+++ DATASET CONTENT +++
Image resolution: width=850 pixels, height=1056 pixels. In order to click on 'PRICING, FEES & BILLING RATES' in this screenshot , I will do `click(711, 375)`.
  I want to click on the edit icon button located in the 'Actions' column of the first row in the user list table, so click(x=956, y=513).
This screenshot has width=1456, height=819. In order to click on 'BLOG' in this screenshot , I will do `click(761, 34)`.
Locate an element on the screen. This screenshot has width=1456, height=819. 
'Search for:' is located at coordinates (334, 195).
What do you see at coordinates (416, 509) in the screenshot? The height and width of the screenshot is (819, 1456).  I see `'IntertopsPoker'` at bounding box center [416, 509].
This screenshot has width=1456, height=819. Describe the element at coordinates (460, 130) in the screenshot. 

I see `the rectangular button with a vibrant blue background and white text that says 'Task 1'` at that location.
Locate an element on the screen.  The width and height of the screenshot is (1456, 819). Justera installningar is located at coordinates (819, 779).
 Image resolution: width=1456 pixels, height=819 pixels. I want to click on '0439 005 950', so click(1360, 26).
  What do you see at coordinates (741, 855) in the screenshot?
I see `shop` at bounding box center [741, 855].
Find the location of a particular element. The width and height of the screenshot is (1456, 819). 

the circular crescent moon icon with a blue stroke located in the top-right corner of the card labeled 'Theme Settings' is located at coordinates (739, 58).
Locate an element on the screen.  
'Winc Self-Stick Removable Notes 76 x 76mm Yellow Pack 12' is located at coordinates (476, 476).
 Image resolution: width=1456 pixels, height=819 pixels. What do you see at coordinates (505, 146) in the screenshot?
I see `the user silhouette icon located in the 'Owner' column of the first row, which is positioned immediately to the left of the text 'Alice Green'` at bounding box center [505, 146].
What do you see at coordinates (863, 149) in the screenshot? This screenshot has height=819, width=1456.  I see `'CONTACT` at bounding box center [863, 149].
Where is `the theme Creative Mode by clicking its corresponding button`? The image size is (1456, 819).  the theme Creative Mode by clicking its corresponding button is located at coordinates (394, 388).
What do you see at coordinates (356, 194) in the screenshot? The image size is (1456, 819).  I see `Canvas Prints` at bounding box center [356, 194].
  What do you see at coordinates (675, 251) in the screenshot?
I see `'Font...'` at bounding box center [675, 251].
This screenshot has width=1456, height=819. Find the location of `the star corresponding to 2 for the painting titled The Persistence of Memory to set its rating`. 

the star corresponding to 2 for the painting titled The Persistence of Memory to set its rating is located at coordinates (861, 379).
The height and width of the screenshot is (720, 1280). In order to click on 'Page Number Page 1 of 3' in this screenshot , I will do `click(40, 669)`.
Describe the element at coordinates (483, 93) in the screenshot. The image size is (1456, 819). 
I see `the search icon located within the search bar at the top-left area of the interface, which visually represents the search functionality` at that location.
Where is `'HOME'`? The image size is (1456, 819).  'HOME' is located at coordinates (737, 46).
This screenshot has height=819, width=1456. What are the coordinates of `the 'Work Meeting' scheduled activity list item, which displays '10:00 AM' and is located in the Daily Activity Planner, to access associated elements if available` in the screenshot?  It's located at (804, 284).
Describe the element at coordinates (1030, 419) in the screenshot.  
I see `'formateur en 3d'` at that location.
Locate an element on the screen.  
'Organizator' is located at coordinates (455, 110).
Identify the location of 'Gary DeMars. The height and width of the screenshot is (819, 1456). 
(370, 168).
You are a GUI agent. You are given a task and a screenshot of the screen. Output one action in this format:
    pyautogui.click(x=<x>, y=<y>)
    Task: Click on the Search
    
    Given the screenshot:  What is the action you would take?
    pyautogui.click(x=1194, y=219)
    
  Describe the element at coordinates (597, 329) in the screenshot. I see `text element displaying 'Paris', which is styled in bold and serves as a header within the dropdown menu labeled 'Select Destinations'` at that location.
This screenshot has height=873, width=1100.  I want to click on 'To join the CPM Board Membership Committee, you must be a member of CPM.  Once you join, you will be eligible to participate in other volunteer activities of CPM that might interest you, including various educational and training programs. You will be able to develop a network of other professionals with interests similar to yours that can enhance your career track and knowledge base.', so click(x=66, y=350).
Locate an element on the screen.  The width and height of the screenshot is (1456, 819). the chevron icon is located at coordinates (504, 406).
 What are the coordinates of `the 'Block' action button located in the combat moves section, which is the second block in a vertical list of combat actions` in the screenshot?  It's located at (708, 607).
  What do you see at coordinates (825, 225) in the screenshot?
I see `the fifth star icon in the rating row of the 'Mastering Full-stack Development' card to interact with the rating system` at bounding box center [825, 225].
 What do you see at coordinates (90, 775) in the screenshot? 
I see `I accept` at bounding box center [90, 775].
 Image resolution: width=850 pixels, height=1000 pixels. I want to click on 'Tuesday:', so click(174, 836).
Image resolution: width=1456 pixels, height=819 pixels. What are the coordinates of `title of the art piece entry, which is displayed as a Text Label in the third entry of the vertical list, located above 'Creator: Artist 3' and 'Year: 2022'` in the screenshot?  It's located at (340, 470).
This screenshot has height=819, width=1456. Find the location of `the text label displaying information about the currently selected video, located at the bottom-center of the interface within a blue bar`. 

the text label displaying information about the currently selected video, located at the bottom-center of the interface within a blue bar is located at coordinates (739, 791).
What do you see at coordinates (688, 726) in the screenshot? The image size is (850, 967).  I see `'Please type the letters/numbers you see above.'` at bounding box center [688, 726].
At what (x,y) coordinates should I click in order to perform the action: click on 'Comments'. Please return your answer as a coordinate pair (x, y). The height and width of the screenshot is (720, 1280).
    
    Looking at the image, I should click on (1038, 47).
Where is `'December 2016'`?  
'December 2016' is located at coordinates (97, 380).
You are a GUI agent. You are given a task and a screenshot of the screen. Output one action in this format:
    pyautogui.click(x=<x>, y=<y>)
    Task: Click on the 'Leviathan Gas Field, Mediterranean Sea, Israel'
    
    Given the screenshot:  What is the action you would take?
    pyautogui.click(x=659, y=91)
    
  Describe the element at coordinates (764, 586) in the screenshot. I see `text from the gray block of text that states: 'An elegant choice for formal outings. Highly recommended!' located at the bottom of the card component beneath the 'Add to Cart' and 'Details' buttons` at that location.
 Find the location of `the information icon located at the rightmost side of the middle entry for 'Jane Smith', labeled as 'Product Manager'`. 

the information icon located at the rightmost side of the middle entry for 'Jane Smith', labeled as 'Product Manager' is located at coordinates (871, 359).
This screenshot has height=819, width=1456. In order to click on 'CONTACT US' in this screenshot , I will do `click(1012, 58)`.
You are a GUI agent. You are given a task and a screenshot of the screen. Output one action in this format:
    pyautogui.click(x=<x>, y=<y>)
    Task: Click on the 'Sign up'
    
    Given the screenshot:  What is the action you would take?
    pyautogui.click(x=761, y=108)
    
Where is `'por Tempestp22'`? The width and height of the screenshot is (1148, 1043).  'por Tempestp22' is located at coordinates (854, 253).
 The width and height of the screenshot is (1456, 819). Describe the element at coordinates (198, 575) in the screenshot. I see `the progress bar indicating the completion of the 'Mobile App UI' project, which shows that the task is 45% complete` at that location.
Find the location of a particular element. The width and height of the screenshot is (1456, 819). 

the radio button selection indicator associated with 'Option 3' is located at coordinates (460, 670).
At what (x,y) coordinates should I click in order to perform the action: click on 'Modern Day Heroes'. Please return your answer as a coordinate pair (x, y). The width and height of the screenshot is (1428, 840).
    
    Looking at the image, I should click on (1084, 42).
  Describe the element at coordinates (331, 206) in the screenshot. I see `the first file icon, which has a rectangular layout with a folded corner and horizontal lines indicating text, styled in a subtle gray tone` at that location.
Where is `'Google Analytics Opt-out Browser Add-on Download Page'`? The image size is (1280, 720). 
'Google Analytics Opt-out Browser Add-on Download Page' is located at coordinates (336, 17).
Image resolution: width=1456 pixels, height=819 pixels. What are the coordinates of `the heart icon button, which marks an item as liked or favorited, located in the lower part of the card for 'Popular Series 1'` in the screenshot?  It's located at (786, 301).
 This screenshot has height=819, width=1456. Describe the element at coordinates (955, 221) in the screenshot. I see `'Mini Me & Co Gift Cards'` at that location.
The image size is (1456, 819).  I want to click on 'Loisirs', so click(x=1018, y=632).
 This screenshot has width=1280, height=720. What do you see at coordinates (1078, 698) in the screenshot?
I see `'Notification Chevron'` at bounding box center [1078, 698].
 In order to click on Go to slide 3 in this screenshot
+++
REQUIREMENT:
Turn everything above from "This screenshot has width=1456, height=819. Describe" down to "rectangular button with", both rows included, into a numbered list, leaving out blank lines.

SOLUTION:
1. This screenshot has width=1456, height=819. Describe the element at coordinates (460, 130) in the screenshot. 
2. I see `the rectangular button with a vibrant blue background and white text that says 'Task 1'` at that location.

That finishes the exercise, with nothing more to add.